Chat with newly-arrived friends in the doorway. Finally, start to feel like this could be an acceptable party. The banter’s flowing, you’re participating, you feel like your opinion is solicited; revel in this moment.


People keep shoving their way through your huddle to get to the loo. Someone says ‘hi’ to you on their way past. In the five seconds it takes for you to exchange how-do-you-dos, the huddle has been forced out of the doorway and the spell is broken.


Get into a relatively interesting catch-up with a minor acquaintance when the guy you fancy comes into range and settles into conversation with some other people within earshot. They’re talking about something you actually care about, one of the few things that riles you up, and about which you have clever things to say.
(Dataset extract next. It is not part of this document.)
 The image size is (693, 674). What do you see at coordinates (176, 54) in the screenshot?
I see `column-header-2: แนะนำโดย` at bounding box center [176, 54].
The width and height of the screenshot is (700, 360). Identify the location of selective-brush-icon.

Keep looking over and try to lip-read what your crush is saying, while nodding along with your friend.


Feel bad for not listening to your friend and hope she hasn’t noticed. Reprimand yourself for having FOMO. Break the tension by suggesting you both get a drink.
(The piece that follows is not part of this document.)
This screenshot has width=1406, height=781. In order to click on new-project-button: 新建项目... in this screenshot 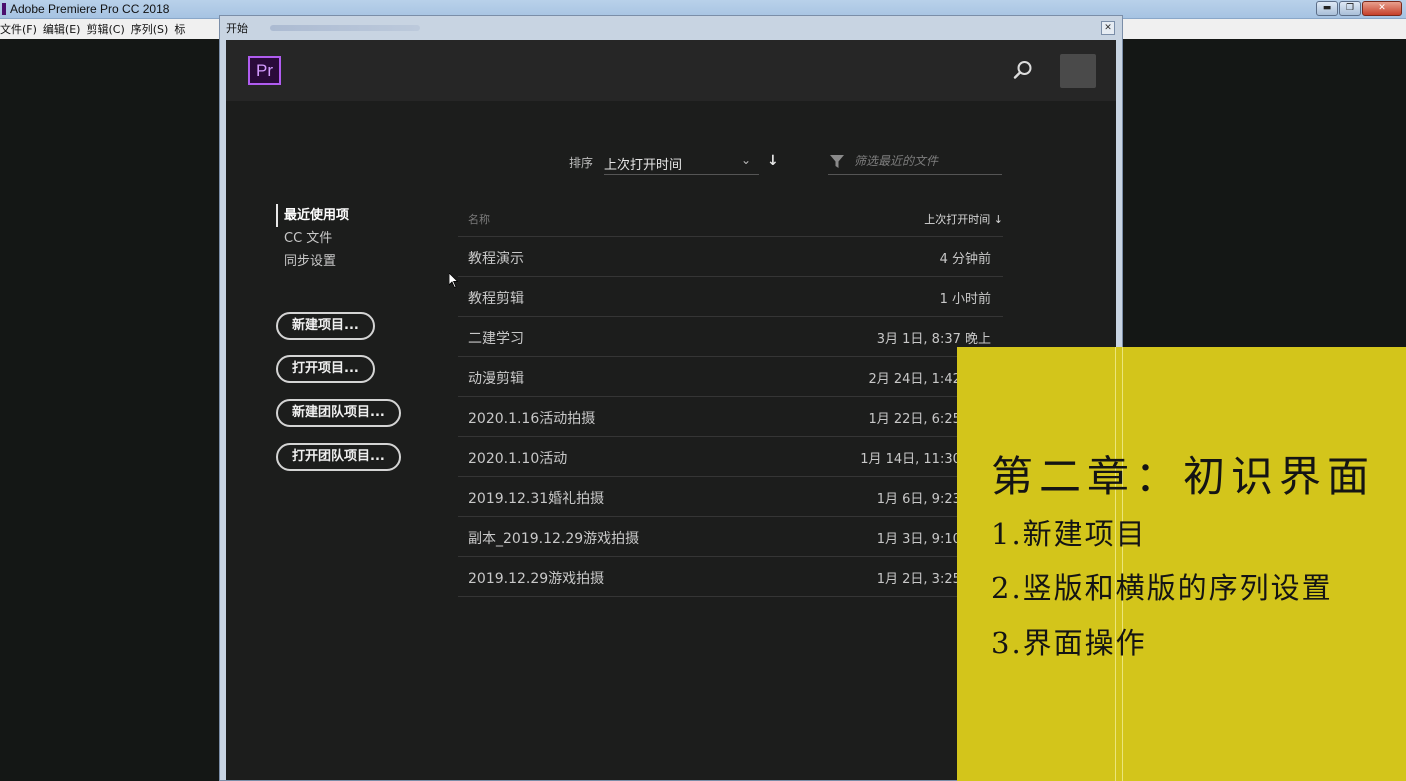, I will do `click(326, 326)`.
People are climbing on the roof. 🙄


By pure chance you happen to meet someone who confesses they don’t know that many people at the party. Immediate kindred spirit. (Not terrible-looking, either.) People are starting to get up in your grill with aggressive dancing, which forces you to the side of the room. This is actually perfect: new acquaintance asks about your job and your future plans, tells you about his travels to Sicily, and you commiserate about global poverty. For once, he asks as many questions of you as you of him. You’ve had just enough drinks that your Stranger Filter is gone. You actually want to talk about yourself. Eye contact, meaningful connection. When you get onto the burkini ban, there’s enough common ground that you can debate the finer points without feeling attacked or alienated. You feel that it was definitely worth coming to this party.
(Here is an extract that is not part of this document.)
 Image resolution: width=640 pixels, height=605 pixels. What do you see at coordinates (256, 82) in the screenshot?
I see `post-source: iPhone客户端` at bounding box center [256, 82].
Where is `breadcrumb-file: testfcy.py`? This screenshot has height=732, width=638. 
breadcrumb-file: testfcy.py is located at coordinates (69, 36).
A mutual friend approaches. Slightly tipsy, they fail to grasp the vibe and start asking about new acquaintance’s recent ski trip (which, like, you already talked about and moved on from). You’re unable to reassert the vibe because, as usual, social interactions with others are beyond your control.


Someone grabs your hand and literally pulls you away to dance. New acquaintance politely demurs and gets chatting to someone else.


New acquaintance is firmly embedded in a group you don’t know, and you don’t feel you can break the circle. Approach best friend for sympathy; she puts her arm round you, barely interrupting her animated conversation about whether or not you should all go out in Clapham. You feel safe and under no pressure to contribute. You feel your resounding ‘no’ vis-a-vis Inferno’s would put a damper on proceedings. Brief eye contact with your mate and a gesture towards the bedroom and you can both go and sit down alone for a minute.


But only a minute. Amusingly intoxicated person wanders in and crashes on the bed between you and your friend. Their drunk chat is entertaining but quickly gets old. You chivvy them back to the kitchen for some water.


Fantasise about hosting a much smaller party and inviting your new acquaintance. No loud people feature on the invite list. Within the daydream, you serve drinks, hold court, and people laugh at your jokes.


New acquaintance nowhere to be seen. Half-annoyed that you couldn’t speak further, half-envious that he has got out.


Someone’s started playing the guitar.


You were briefly talking with three other people about the Jeremy Corbyn train scandal but there’s not enough material or enthusiasm to sustain the group. One person leaves and the other two go down to the off-license for more beers. You’re on your own. No one solicits you to join them. Get out phone on a reflex. No notifications; scroll through a couple of favourite apps anyway. Briefly wonder why you’re refreshing the BBC app when you’ve already read the news today. Defiantly pull up the Facebook app again and add your new acquaintance.


People have gone for the last tube and you wonder why you didn’t go with them. Oh wait, it was because your drunk crush half-mumbled at you to stay and then didn’t talk to you again. Sigh.


People are being sick. 


Order an Uber wondering why you didn’t do that three hours ago. Everyone around you is more drunk than you and apparently having more fun. Leave without saying goodbye. No one seems to notice.


Arrive home resolving never to party again.